COLOGNE, Germany (FNS) -- Despite a variety of obstacles, U.S. food manufacturers are determined to crack the European food market, said exhibitors at the Anuga World Food Market here.
The toughest products to export remain beef, poultry, pork and dairy-based lines. These categories continue to be the most protected by tariff barriers, especially in the European Union, exhibitors said.
"We still face tremendous trade and access problems in Europe. They're almost ongoing and never-ending," said Mark A. Gustafson, senior vice president of sales and marketing at ConAgra Refrigerated Foods, which was formed earlier this year to draw together all the company's operations in beef, poultry, pork and dairy products to better enable it to attack export markets.
Gustafson said the company's strategy now is to offer a broad range of products so that when one category is blocked by tariffs or faces weak demand, it can get business in another. ConAgra recognizes that exporting will be a long-term proposition, especially in Europe, but believes it's vital to remain committed to the European market because some of its regulations eventually may be adopted by other countries.
"If we want to be a major global player we simply can't ignore a major trading bloc like the EU," Gustafson said. Currently ConAgra's largest export markets include Russia and the Pacific Rim, where the company believes its greatest potential lies because of the region's huge growth in population. And while exporting U.S. milk is almost a nonstarter, especially in Europe, there are business opportunities developing for other dairy products.

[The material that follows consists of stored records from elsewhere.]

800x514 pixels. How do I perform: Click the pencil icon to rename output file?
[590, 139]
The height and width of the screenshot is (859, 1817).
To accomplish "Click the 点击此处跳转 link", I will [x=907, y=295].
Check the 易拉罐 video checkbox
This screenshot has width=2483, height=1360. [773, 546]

Export Dairy Inc., Alexandria, Va., was offering products from four dairy cooperatives in Pennsylvania, New York, Vermont and Massachusetts at Anuga and had received inquiries from Cyprus, Greece, Egypt and Israel for such products as nonfat dry milk, organic dairy lines and cheeses.

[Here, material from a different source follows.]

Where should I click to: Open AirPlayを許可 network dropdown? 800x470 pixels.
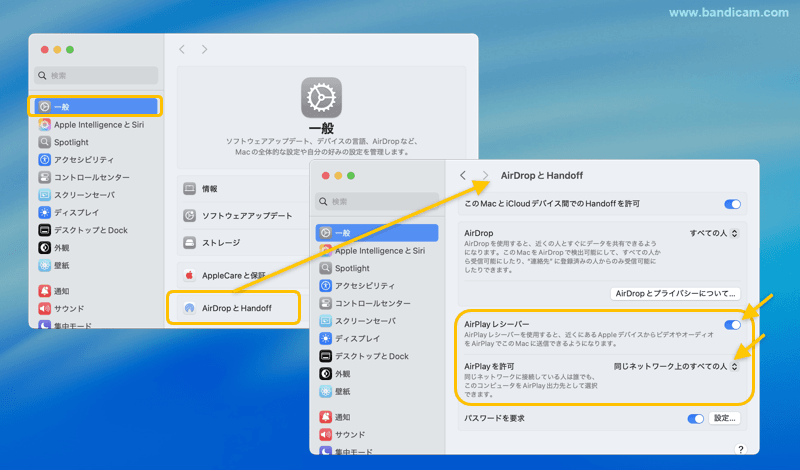(x=677, y=367)
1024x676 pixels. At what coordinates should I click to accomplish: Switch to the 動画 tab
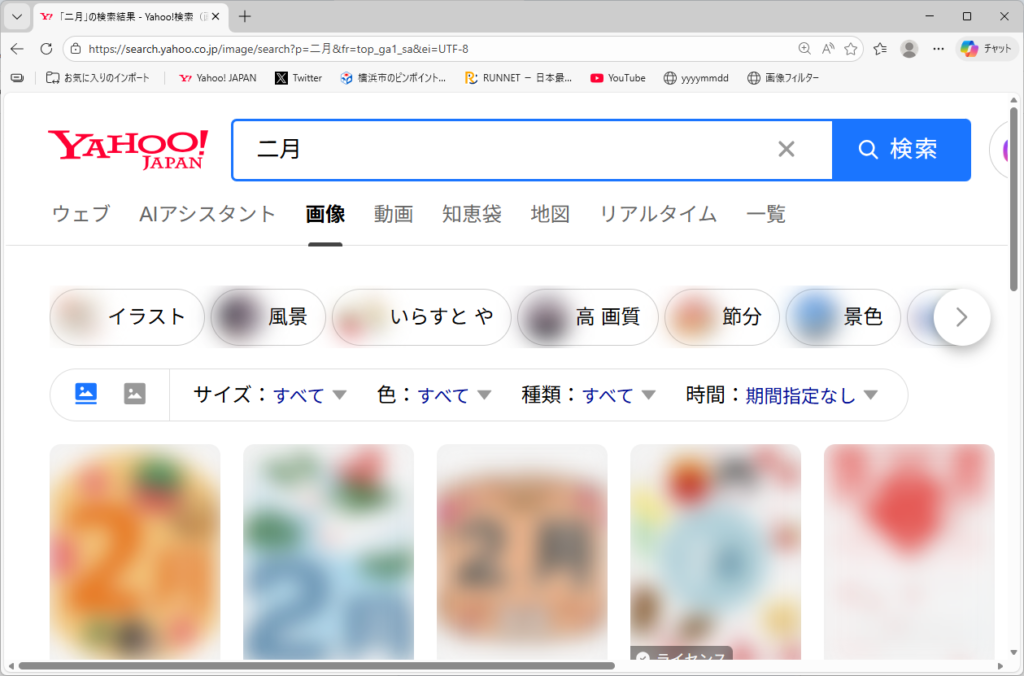[x=393, y=214]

Cabot Farms, one of its members, recently sold 1 million pounds of extra sharp cheddar cheese to the United Kingdom as well, said Robert J. Gray, Export Dairy's executive director.
But even apparently easy products to export can face barriers. Keebler was showing its Keebler and Sunshine cookies and crackers at Anuga for the first time as part of a stepped-up program to build export sales. Daniel S. Ariagno of the company's international business development team said he had received good interest from the Middle East, Far East and Central and South America as well as some interest from European food retailers. "Europe has its challenges, though," he said. "We'll eventually get success in this market but it will be hard. You try to begin exporting and then suddenly you realize Europe has a sugar tax, a milk-fat content tax and on and on. It seems to have a tax on everything." Manufacturers who had exhibited at Anuga in the past admitted that dealing with export markets requires growing sophistication in terms of labeling, product information and simply how to position their products. Ocean Spray, for example, was showing at Anuga for the third time but this year had its largest-ever presence with both its juices and its raw cranberries.
Ron Chevrier, business operations manager at the company's ingredient technology group, said Ocean Spray recognizes the long-term importance of export markets since the supply of fruit in the United States now exceeds demand. As a result, it is stepping up its export sales on both the raw fruit and juice sides, and is also linking with retailers and food manufacturers in overseas markets to boost the use of cranberries as an ingredient in such things as food bars. Its fastest-growing overseas markets are Australia, New Zealand and Taiwan, he said, while its most-developed include the United Kingdom, Belgium, the Netherlands and Germany.
The overall key to developing exports, both retailers and manufacturers agreed, is to think long-term and recognize that what works in the United States might not work overseas. Cheryl Druker Samet, chief executive of U.S. food exporter Transamerican Brokers, Maple Glen, Pa., pointed out that all its shipments into Europe have to be repalletized to meet European standards, which is why it has offices and distribution centers in France and Germany. Payment schedules also differ between the United States and Europe, as do package sizes because they are in grams rather than ounces. Transamerican's European retail customers include such firms as Carrefour of France and Rewe of Germany.
"Too many American companies simply try to export when the domestic market turns bad," said Rodney D. Schnurr, vice president of Snyder's, Hanover, Pa. "All they're interested in is hitting sales targets. You have to be in overseas markets for the long haul and be focused on strategic markets."
Snack foods generally were a dominant feature of the U.S. pavilion at the show, including tortilla chips, popcorn, ice cream, pretzels, cookies and candies. There also were a large number of companies exhibiting nuts, seeds, pulses and rice as well as state contingents from Pennsylvania, North Carolina, California, Florida, Georgia and Illinois.